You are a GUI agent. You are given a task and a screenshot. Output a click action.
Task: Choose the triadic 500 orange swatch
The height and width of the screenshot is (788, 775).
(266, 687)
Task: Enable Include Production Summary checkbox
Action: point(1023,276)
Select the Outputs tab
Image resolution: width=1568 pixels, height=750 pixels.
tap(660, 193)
┄┄┄┄┄┄
→ Required action: Word for word, retype all of the entries above.

→ Your solution:
You are a GUI agent. You are given a task and a screenshot. Output a click action.
Task: Choose the triadic 500 orange swatch
The height and width of the screenshot is (788, 775).
(266, 687)
Task: Enable Include Production Summary checkbox
Action: point(1023,276)
Select the Outputs tab
Image resolution: width=1568 pixels, height=750 pixels.
tap(660, 193)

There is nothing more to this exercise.